Üreticiye enerji desteği: Seracılıkta kullanılan enerji maliyetlerinin düşürülmesi, üretim fiyatlarının dengelenmesine yardımcı olur.
İthalat-İhracat dengesi: İthalata bağımlılığı azaltacak orta-uzun vadeli tarım politikaları geliştirilmeli.
Kooperatiflerin güçlendirilmesi: Üretici örgütlenmesi, aracı sayısını azaltarak fiyat istikrarı sağlar.
İsrafı önleme kampanyaları: Tüketici bilincinin artırılması, gıda arzını daha etkin kullanmayı mümkün kılar.
Sonuç
Önümüzdeki kış sezonu, gıda fiyatları açısından kolay bir dönem olmayabilir.
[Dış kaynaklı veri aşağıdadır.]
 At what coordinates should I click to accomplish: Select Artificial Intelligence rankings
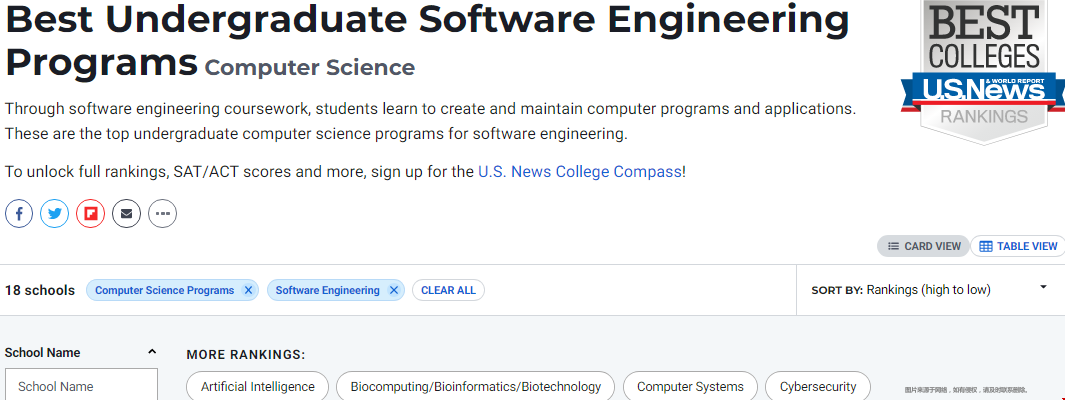pyautogui.click(x=257, y=386)
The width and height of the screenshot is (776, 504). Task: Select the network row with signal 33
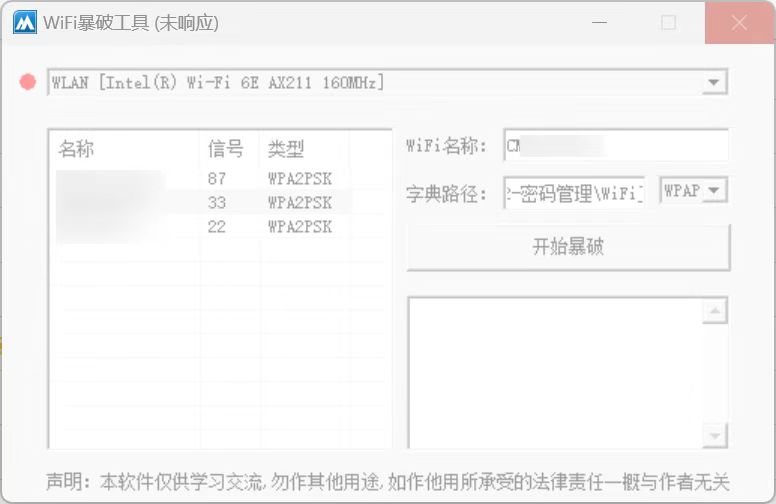[x=220, y=202]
Mevsimsel üretim daralması, enerji ve lojistik maliyetleri, döviz kurları ve küresel riskler fiyatlar üzerinde yukarı yönlü baskı oluşturuyor. Ancak doğru planlama, üretim-tüketim zincirinin her halkasında verimlilik artışı ve gıda israfını önleyici adımlar, gıda enflasyonunu kontrol altında tutmak için kritik rol oynayacak.
Tüketici açısından ise alışveriş alışkanlıklarını gözden geçirmek, yerli ve mevsimsel ürünleri tercih etmek, kış aylarının daha az maliyetli geçmesini sağlayabilir. Ekonomi yönetimi ve tarım sektörü temsilcilerinin atacağı adımlar hem üreticinin hem de tüketicinin bu süreci daha az kayıpla atlatmasına yardımcı olacak.